Option B — Compliance as a dedicated architectural tier. A compliance-engine microservice sits between orchestration and routing. Every outbound SMS is evaluated (asynchronously, in the NATS consumer) before routing; a non-ALLOW verdict quarantines the message. Rule authoring, hold queue, tenant scoring, and audit all live in the same bounded context, owned by one team.
2. Decision
Adopt Option B. The Compliance Layer is a first-class architectural tier alongside ingestion (Kong + sms-orchestrator HTTP handler), routing (routing-engine), and transport (smpp-connector):
- A dedicated microservice
compliance-engineowns all rule evaluation, hold queue, tenant scoring, audit log, and compliance reporting. - It exposes gRPC
EvaluateCompliance(P95 ≤ 500 ms) tosms-orchestrator, HTTPS REST toadmin-dashboard, and NATS producer/consumer pairs for audit and DLR-stats intake. - The pipeline is fail-closed: if
compliance-engineis unavailable, the message remains inEVALUATINGand is retried from NATS. It is never released torouting-enginewithout an explicitALLOW. - Verdicts are
ALLOW/FLAG/HOLD/BLOCK. Non-ALLOWmessages never reach a carrier.HOLDroutes to an admin review workflow inadmin-dashboard;BLOCKis terminal. - Audit log is append-only, partitioned by month, retained ≥ 13 months (regulatory evidence window).

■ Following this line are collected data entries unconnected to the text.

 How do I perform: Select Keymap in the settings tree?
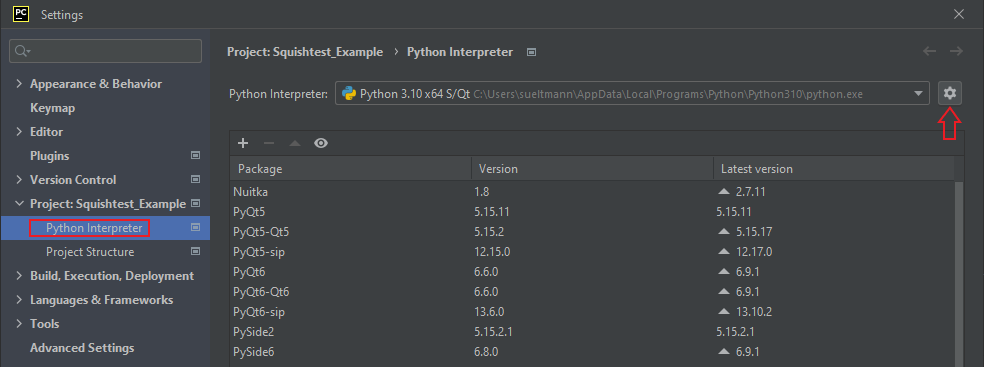pyautogui.click(x=53, y=108)
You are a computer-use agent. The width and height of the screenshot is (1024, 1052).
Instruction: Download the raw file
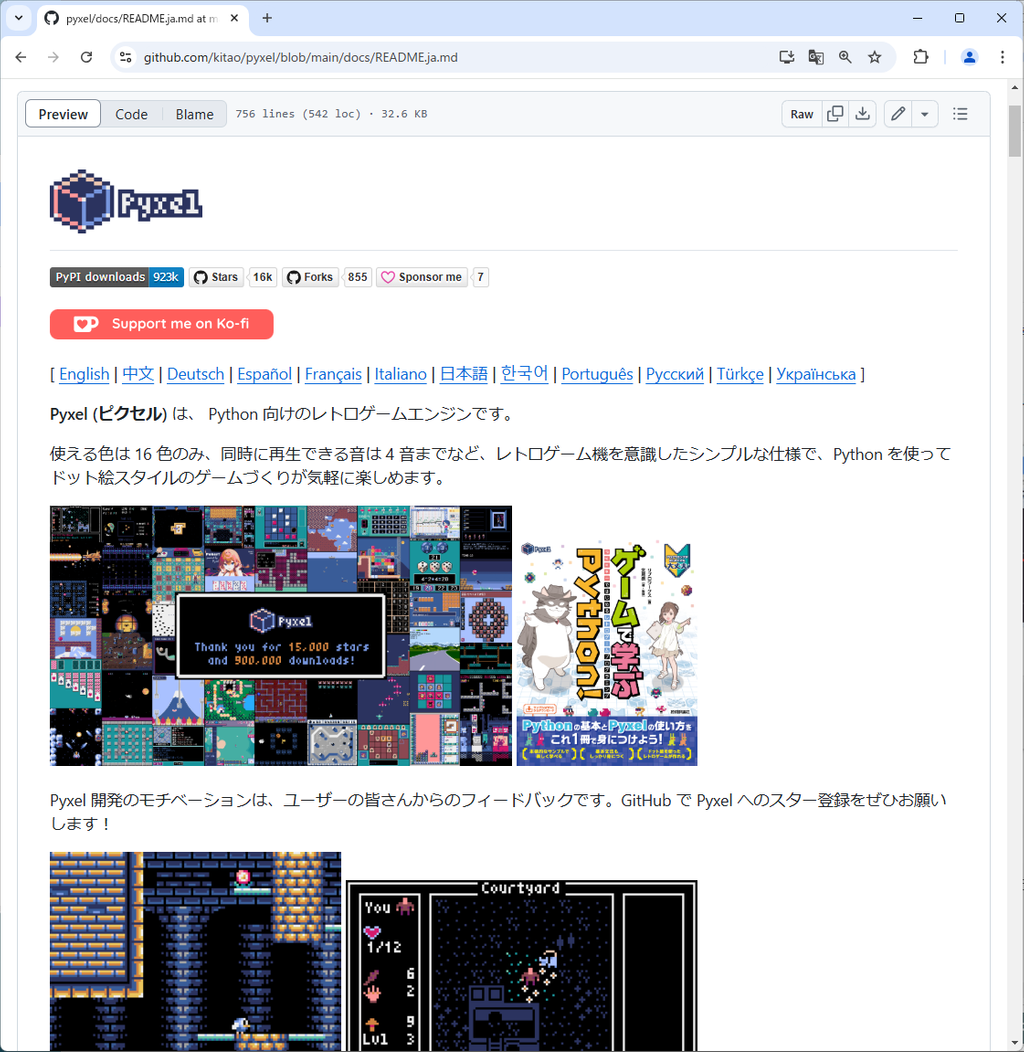(862, 114)
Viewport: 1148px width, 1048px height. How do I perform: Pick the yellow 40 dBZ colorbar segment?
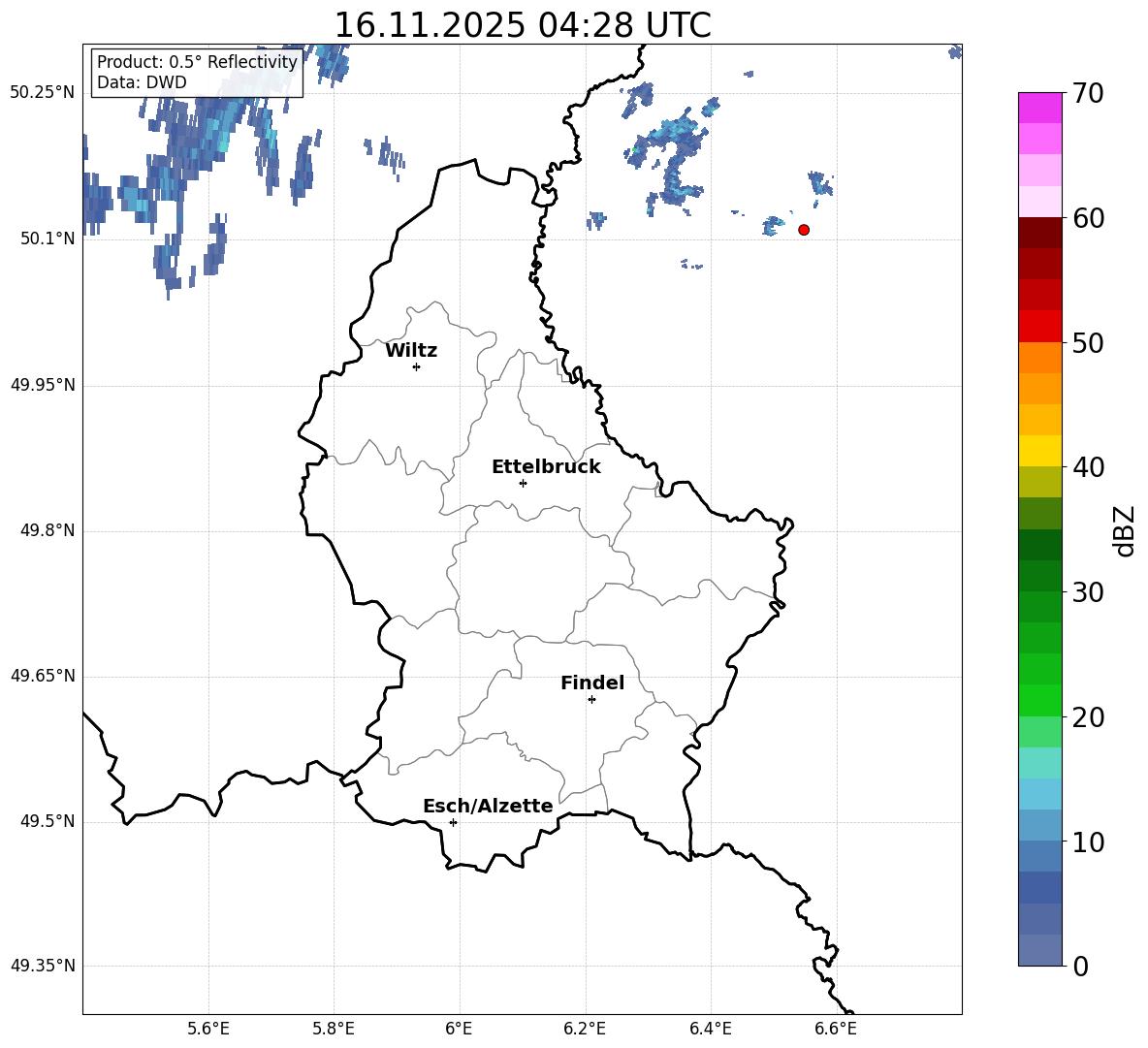click(1040, 451)
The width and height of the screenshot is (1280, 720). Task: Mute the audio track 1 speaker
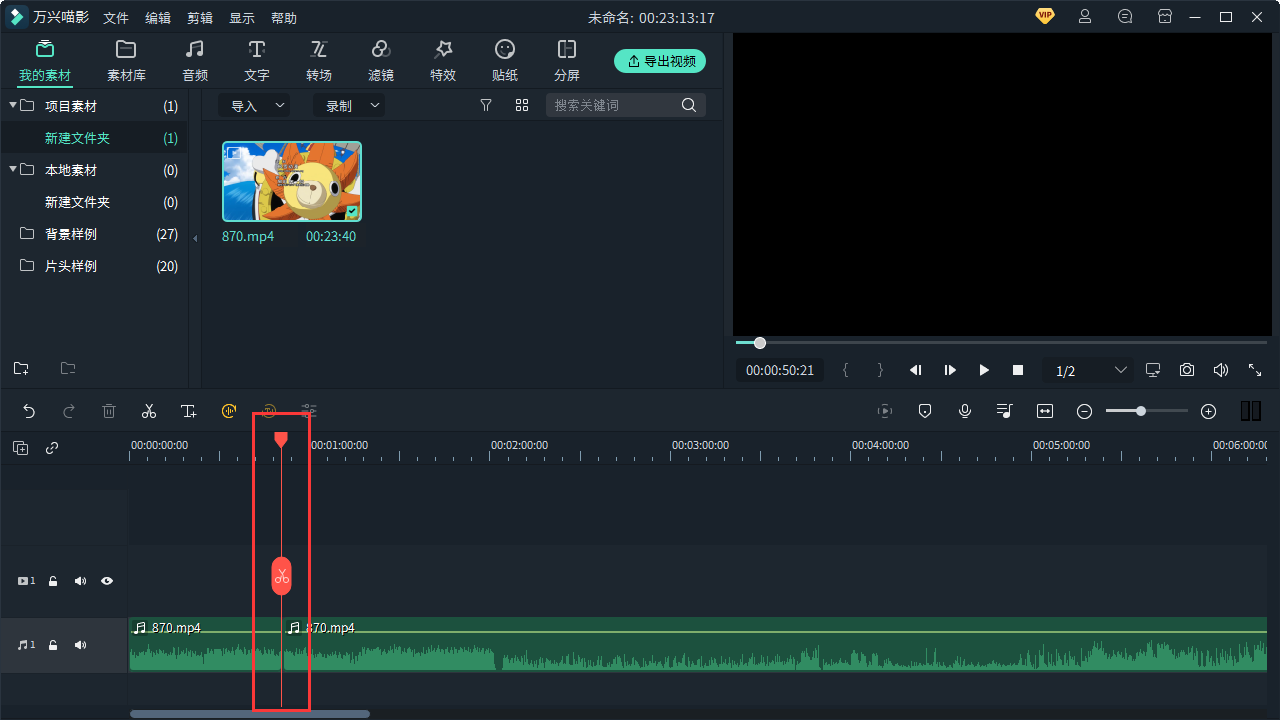coord(80,645)
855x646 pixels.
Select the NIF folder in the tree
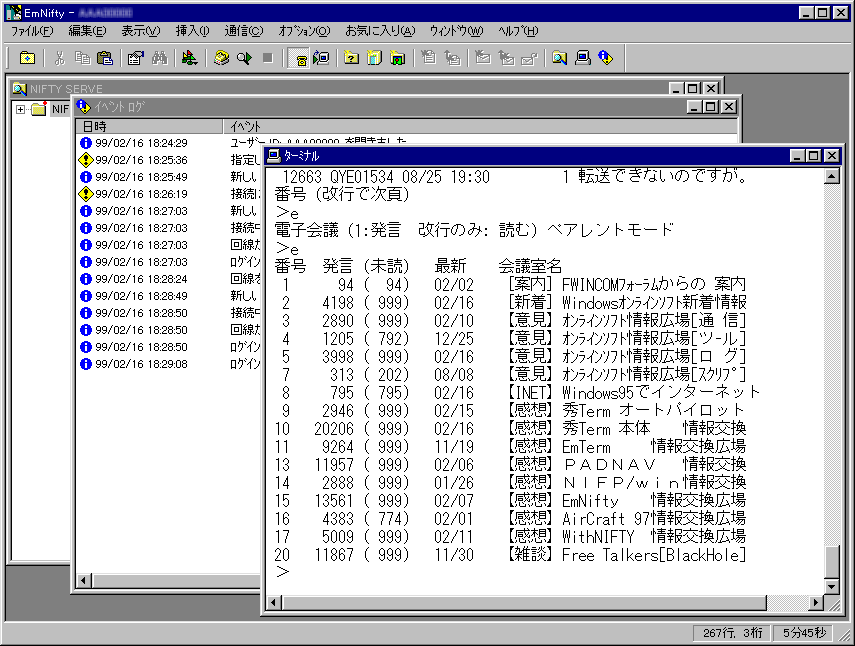pyautogui.click(x=59, y=109)
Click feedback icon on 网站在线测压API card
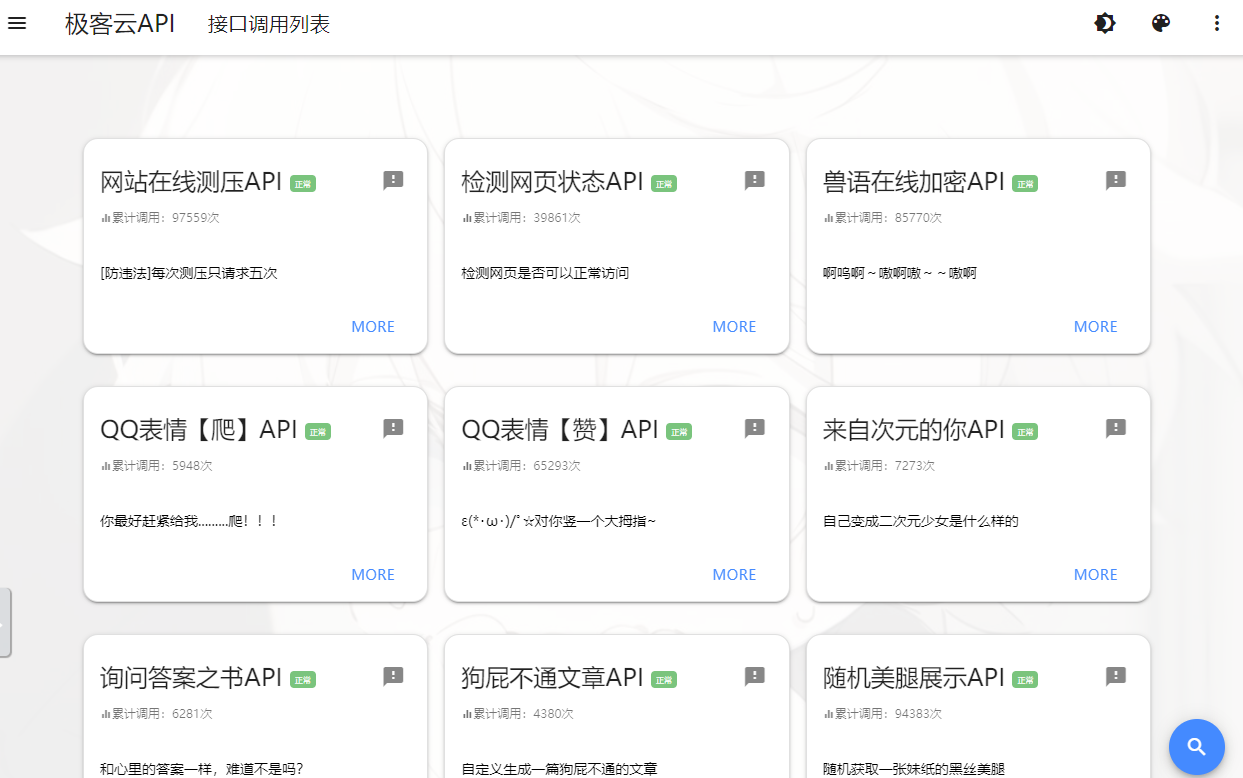Viewport: 1243px width, 778px height. (x=393, y=180)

- AI classification runs on a local LLM (
compliance-aicontainer) with an external LLM fallback governed by per-tenant data-residency policy. - Tenant notifications of holds/blocks are async via
notification-service; tenants never wait on compliance evaluation in the HTTP response.
3. Consequences
Positive
- Clean bounded context with a single owner (Trust & Safety).
- Regulators and carriers get a coherent evidence trail — we can answer "why was this message blocked?" in one query against
compliance.audit_log. - Scale and latency profile for compliance (rule eval + LLM) are decoupled from the orchestrator's throughput profile.
- Adding a new rule type does not touch
sms-orchestrator.
Negative / costs
- One more service to operate, observe, and pager-rotate.
- Added per-message latency in the evaluation pipeline (async, but still on the path to carrier dispatch).
- gRPC contract becomes a coupling point: schema evolution must be backwards-compatible.
Neutral
- Because evaluation is async in the NATS consumer, the tenant's API experience is unchanged: POST
/v1/sms/sendreturns202 Acceptedin ~50 ms as before.
4. Alternatives considered
| Option | Why rejected |
|---|---|
Inline in sms-orchestrator (Option A) | Coupling, single-responsibility violation, scaling conflict |
Inline in routing-engine | Would push compliance after routing; some rules depend on routing context but carrier dispatch coupling is unacceptable |
| Sidecar library (shared lib) | Ownership unclear; upgrades coupled across services; hold queue / review UX cannot live in a library |
5. Implementation
Detailed specs and epic breakdown: compliance-engine service docs (SERVICE_OVERVIEW, APPLICATION_LOGIC, DEPLOYMENT_TOPOLOGY, SYNC_CONTRACT, AI_INTEGRATION, OBSERVABILITY, FAILURE_MODES, TESTING_STRATEGY, MIGRATION_PLAN, SERVICE_READINESS, SERVICE_RISK_REGISTER, _report.md).
6. Status
Approved 2026-04-19. Compliance Layer is baselined into 01-enterprise-architecture (§2 system context, §3 container view, §3.2 container-level compliance view, §4 outbound SMS pipeline with compliance step, §6 NATS topology with compliance.* streams, §7 database ownership with compliance schema, §9 technology stack) and into 03-platform-services (topology, docker-compose inventory, Kubernetes namespace strategy). Requirements tracked as PLT-REQ-026 through PLT-REQ-031 in the traceability matrix.